"Non sono italiano. L'Italia non è il mio Paese. L'Alto Adige non ha nulla a che fare con questo", il consigliere provinciale Knoll contro la Festa della Repubblica
L'esponente della Süd-Tiroler Freiheit, Sven Knoll: "L'Alto Adige non ha nulla a che fare con la festa nazionale italiana di oggi". Stesso tenore per Jürgen Wirth Anderlan, consigliere provinciale della lista Jwa

BOLZANO. "Non sono italiano. L'Italia non è il mio Paese". Questo il messaggio di Sven Knoll, consigliere provinciale in quota Süd-Tiroler Freiheit. "L'Alto Adige non ha nulla a che fare con la festa nazionale italiana di oggi". Simili le parole di Jürgen Wirth Anderlan (Lista Jwa): "A giugno l'Italia celebra il referendum del 1946. Noi dell'Alto Adige stiamo ancora aspettando il referendum sull'appartenenza a questo paese straniero".
E' polemica sui post pubblicati sui social network dall'esponente della Süd-Tiroler Freiheit e da Jwa. Un doppio attacco nel giorno dell'80esimo anniversario della Festa della Repubblica.

"Il 2 giugno non è un festivo", scrive Knoll. "Ecco perché anche oggi lavoriamo per il popolo e per la patria".
Componente degli Schützen e dello Heimatpflegeverband, co-fondatore della Süd-Tiroler Freiheit, dal 2005 al 2008 consigliere comunale a Scena, e ininterrottamente dal 2008 in Consiglio provinciale e in Consiglio Regionale, Knoll è capogruppo del movimento altoatesino.
Nulla di nuovo nei concetti della Süd-Tiroler Freiheit, movimento secessionista che ha eletto nell'ultimo consiglio provinciale 4 rappresentanti.
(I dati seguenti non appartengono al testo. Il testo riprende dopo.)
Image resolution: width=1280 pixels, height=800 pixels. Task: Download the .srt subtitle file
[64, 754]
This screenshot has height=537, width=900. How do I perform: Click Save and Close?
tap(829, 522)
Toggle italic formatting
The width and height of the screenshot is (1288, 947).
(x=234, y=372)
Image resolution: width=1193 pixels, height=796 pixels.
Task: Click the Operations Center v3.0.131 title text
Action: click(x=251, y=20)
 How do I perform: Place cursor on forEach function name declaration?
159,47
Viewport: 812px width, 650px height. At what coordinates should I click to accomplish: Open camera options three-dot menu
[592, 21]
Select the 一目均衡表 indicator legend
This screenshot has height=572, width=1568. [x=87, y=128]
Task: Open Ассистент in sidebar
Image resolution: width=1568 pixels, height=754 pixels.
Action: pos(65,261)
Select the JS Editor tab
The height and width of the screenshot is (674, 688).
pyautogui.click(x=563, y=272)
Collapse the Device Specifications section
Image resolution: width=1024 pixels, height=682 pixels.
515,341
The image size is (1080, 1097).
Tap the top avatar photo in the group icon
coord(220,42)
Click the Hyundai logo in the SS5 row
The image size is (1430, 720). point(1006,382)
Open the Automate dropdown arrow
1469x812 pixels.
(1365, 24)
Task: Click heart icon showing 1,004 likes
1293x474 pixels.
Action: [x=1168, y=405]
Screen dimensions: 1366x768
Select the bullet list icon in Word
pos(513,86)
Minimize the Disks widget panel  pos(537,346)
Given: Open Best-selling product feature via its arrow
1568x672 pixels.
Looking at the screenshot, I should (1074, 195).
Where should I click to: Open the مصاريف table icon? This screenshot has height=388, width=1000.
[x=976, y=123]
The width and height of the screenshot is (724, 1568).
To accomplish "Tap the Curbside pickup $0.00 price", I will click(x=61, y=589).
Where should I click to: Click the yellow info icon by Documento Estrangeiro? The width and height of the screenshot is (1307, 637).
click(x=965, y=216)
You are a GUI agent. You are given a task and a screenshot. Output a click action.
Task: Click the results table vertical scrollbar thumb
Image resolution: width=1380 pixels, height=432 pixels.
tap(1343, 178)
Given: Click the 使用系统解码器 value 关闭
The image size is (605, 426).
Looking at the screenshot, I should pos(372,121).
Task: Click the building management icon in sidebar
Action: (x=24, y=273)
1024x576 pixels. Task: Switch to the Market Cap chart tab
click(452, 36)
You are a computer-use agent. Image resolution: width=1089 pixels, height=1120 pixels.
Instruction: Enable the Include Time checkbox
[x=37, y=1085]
Nelle polemiche che hanno investito Katharina Zeller per aver sfilato la fascia tricolore nel giorno dell'insediamento come sindaca di Merano, Knoll aveva ribadito che gli altoatesini non sono mai stati italiani, non sono italiani e mai saranno italiani. L'unica bandiera per la Freiheit è quella bianco e rossa dell'Alto Adige.